KABUL — On Friday, Mohammad Jawad Qasemi, an unemployed computer technician, gathered with his family and friends to read from the Koran. They decided that all those over 18, both women and men, would sign up on Sunday to vote in parliamentary elections this October.
Qasemi, 37, accompanied four women from the group to apply for voter ID cards in Dasht-i-Barchi, a district heavily populated by Shiites and ethnic Hazaras like them. His wife stayed home with their six children, and he planned to register on her behalf.
Just before noon, they were standing in line outside the election center when a suicide bomber detonated explosives. The blast, claimed by the Islamic State, killed all five, along with 55 others, and left 129 survivors with burns and shrapnel wounds. By Monday evening, Qasemi and the women had been buried in a graveyard in the shell-shocked community.
“Everyone in the cemetery was weeping,” his cousin Mohammad Zahir Ahmadi, 43, said. “The terrorists do not want us to vote.”
The bombing — the deadliest in a spate of scattered attacks on election sites and officials since the nationwide voter ID process began April 14 — has violently upended both lives and political calculus as the nation lurches toward legislative elections this fall, or possibly later. For the first time, some in the usually defiant Shiite Hazara community are expressing doubts about participating in elections.
“Hazaras are peace lovers, and we have pens in our hands, not weapons,” Ahmadi said. “But this attack will have a negative effect on our participation in the election.”
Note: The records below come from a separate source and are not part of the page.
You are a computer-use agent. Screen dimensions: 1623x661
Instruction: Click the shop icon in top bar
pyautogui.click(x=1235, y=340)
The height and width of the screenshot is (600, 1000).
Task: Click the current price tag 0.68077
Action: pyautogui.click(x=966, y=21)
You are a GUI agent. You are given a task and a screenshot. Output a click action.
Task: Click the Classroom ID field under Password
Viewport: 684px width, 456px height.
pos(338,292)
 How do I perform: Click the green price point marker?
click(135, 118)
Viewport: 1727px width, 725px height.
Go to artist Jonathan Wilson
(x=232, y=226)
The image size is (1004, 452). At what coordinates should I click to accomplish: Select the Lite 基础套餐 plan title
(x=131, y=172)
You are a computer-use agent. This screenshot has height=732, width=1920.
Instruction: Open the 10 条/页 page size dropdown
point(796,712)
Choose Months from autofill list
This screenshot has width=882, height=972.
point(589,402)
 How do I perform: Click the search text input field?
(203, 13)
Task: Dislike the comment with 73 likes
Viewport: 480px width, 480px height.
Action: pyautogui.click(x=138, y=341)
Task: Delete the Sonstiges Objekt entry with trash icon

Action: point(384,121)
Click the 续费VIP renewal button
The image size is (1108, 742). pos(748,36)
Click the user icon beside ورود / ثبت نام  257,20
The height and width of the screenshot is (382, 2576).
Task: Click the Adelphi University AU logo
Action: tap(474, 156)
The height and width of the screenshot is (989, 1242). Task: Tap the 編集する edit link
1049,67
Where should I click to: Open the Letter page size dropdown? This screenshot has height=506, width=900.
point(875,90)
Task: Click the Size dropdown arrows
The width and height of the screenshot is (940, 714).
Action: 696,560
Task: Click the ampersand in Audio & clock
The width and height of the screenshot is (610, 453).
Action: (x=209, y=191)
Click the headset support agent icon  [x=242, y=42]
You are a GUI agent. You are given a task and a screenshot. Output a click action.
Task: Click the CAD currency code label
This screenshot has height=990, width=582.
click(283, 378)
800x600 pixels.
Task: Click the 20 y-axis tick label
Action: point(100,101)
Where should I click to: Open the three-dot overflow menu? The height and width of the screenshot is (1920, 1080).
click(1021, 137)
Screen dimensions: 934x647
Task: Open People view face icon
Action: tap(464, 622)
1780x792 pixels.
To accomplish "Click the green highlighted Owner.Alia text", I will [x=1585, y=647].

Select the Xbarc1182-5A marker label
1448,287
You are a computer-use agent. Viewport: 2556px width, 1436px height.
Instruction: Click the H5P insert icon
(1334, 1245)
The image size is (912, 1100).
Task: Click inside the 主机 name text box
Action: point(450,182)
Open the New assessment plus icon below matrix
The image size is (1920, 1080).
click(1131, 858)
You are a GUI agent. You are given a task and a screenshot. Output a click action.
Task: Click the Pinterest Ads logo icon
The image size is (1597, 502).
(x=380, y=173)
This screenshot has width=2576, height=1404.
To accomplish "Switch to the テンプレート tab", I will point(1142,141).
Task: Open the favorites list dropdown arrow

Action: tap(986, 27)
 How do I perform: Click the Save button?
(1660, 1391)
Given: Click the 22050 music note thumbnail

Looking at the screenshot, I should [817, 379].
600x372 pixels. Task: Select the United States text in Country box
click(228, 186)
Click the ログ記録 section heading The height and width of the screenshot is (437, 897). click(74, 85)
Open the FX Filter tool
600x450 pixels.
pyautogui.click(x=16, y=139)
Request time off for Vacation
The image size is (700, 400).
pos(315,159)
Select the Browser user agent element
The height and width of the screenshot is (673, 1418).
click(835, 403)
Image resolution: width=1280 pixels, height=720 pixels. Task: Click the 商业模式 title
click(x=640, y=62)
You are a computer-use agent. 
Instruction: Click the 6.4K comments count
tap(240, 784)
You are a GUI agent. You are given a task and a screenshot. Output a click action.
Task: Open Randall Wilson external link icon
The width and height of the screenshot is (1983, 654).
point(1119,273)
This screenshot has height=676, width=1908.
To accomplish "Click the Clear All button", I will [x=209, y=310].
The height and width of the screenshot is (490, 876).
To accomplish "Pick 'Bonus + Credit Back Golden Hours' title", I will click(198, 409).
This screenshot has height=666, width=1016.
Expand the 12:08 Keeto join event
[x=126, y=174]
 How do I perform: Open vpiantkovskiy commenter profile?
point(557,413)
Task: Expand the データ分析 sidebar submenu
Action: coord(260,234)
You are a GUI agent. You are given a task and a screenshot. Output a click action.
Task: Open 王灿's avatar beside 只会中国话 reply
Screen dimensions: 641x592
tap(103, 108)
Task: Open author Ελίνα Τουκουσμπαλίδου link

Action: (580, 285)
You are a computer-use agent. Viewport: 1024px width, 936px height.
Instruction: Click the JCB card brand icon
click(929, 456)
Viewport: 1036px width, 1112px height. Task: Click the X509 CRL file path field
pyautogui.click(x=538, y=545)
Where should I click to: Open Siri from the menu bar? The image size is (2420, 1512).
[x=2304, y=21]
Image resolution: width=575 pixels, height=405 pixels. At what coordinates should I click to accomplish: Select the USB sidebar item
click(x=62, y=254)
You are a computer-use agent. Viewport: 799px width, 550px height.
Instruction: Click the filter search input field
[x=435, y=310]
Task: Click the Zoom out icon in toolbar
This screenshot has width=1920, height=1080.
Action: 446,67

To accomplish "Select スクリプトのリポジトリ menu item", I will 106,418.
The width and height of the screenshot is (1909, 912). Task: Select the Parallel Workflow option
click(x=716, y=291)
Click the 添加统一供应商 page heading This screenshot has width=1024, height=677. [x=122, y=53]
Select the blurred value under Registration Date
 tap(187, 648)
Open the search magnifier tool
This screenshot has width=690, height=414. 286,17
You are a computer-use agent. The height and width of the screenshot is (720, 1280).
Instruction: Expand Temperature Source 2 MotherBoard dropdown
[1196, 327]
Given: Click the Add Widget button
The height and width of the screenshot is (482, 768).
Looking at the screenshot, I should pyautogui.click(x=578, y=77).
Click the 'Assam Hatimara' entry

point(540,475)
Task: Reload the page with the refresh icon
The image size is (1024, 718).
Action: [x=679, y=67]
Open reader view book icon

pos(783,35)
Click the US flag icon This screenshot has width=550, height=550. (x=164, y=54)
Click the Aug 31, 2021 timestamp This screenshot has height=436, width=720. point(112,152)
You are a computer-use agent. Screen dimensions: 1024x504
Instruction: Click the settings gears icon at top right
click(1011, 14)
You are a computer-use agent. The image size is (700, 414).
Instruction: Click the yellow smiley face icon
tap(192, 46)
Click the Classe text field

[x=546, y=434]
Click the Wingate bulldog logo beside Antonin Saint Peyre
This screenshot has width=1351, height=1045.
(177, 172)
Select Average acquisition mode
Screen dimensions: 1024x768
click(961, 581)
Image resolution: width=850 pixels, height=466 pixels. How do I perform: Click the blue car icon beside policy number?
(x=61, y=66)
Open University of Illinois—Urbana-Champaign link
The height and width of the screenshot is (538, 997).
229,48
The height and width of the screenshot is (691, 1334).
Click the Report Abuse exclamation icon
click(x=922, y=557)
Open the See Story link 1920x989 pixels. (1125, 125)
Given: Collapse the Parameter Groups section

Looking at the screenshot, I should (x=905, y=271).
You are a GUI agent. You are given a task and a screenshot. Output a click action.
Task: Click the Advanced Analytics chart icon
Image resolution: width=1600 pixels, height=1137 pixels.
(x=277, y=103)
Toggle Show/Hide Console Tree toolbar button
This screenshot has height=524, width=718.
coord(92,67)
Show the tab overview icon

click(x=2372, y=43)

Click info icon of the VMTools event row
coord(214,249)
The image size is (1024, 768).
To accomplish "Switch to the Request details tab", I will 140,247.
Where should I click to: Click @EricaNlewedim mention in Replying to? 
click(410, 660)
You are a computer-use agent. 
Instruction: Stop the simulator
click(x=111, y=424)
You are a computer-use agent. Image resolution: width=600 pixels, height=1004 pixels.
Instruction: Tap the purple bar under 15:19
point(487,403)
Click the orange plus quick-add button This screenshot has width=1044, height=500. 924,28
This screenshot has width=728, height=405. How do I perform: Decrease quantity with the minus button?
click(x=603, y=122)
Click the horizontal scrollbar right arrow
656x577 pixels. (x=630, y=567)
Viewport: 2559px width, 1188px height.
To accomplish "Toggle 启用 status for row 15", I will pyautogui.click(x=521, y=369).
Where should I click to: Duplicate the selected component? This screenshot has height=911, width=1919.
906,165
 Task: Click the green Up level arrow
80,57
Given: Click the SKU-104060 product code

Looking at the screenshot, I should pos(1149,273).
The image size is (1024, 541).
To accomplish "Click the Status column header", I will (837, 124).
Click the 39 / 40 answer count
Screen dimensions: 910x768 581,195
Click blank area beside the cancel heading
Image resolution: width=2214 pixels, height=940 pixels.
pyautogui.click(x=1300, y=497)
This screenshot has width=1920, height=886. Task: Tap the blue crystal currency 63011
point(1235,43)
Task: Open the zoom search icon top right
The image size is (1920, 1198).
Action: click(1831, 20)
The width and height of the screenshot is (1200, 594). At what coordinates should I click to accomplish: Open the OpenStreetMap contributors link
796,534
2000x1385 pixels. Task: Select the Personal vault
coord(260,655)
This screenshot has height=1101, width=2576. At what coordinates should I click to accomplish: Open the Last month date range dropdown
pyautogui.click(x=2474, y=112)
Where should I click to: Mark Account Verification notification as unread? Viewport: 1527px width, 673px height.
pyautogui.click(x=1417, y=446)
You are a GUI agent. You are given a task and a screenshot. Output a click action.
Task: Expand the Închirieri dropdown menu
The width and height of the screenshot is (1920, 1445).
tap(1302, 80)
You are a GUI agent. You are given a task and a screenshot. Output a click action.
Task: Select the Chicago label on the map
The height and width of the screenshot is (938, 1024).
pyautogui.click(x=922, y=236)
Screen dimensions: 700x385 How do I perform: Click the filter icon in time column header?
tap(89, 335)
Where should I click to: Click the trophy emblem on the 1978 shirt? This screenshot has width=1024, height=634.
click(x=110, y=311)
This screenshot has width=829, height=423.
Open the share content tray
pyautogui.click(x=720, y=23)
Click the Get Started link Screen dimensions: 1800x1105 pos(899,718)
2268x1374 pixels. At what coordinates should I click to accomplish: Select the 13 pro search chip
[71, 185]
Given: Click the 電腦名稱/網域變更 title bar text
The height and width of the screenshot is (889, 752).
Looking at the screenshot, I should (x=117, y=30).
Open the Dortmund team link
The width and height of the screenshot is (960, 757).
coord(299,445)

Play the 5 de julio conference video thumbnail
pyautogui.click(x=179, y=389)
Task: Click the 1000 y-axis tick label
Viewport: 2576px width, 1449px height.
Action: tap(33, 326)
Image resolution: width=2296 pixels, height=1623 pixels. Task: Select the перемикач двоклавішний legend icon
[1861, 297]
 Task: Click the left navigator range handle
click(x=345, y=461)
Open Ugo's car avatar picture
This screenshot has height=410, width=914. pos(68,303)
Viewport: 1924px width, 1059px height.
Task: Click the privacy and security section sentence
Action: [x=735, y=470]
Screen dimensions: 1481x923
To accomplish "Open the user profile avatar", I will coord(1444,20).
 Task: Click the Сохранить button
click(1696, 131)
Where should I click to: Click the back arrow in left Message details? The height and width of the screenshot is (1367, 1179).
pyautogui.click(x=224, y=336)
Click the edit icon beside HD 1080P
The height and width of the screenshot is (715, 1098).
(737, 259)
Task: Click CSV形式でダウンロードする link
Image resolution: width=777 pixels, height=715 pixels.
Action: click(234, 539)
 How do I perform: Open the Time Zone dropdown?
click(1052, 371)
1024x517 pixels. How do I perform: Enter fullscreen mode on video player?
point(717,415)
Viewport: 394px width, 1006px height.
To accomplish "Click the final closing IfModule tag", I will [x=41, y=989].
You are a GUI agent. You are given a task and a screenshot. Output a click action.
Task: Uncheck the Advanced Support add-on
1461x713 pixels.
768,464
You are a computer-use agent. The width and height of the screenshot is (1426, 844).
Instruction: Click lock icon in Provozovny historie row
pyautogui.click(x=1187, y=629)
The need to protect voters, evidently vulnerable in major cities as well as rural areas, must now be weighed against the need to hold elections that have been repeatedly delayed since 2015. If fear leads to a very low turnout in certain areas, the legitimacy of the result may be questioned — as it has in the past several fraud-plagued national elections.
“There is a trade-off between time, quality and participation,” Scott Worden, an Afghanistan expert at the U.S. Institute of Peace in Washington, said Monday. “Given past problems with fraud and unequal election turnout, the election authorities would be wise to allow more time to coordinate security, voter outreach and registration.”
This time, Worden said, it is crucial that the elections be “perceived as credible — even if it results in further delays.”
Afghan observers noted that while terrorist attacks have yet to cause a serious rift between the country’s Sunni majority and Shiite minority, continued insurgent violence could deepen mistrust and provoke conflict in rural areas where several ethnic groups will compete for votes.
“If we cannot secure registration centers and sites that issue national IDs in Kabul, how can we encourage people to come out to register and vote in remote districts which are unsafe?” asked Mohammad Ajmal Hodmand, president of the national lawyers’ association. On the other hand, he said, failing to hold elections “will deepen the crisis and raise questions about the legitimacy of the entire system.”
In addition to the bombing in Kabul, in the past week there have been half a dozen attacks on voter ID registration sites in rural provinces. In western Badghis province, two registration sites were attacked, resulting in several deaths and injuries of soldiers and police assigned to protect the sites. In both cases, local officials said the attackers were Taliban fighters.
“The turnout of people in Badghis is very, very low, I’m afraid,” said Sayed Mohammad Musa, a legislator there who plans to run for reelection. He said he had decided to risk campaigning because he comes from a respected religious family “and I have big numbers of armed men to protect me.”
There has been some speculation that President Ashraf Ghani, who intends to seek reelection, wants to use the excuse of insecurity to delay presidential elections next year and extend his term via a religious or tribal endorsement. Ghani has strongly denied this, stating recently that holding elections is his “top priority” and that Afghanistan “can only be governed democratically.”
Until now, Kabul’s community of Shiite Hazaras has been one of the most enthusiastic and well-organized sources of support for electoral democracy. It has a large, well-educated population of young people who have held peaceful rallies demanding more rights. The community has seen politics as a means to gain influence in a society where Hazaras have long faced discrimination.
But the community has also been targeted ruthlessly by insurgents, especially the Islamic State, the radical Sunni militia that has bombed and attacked a number of mosques and other sites in Dasht-i-Barchi and nearby areas. Now, some are no longer sure voting is worth the risk.
Among them is Hussain Ahmadi, 40, a shopkeeper who said he has voted in all previous elections but changed his mind after the attack, which occurred a few hundred yards from his shop. He said he and his neighbors rushed to the scene and helped evacuate dozens of victims to hospitals — including his own sister.
“When you see a fire, would you jump into it?” Ahmadi asked. In the Hazara community, he predicted, “not a single person will vote.”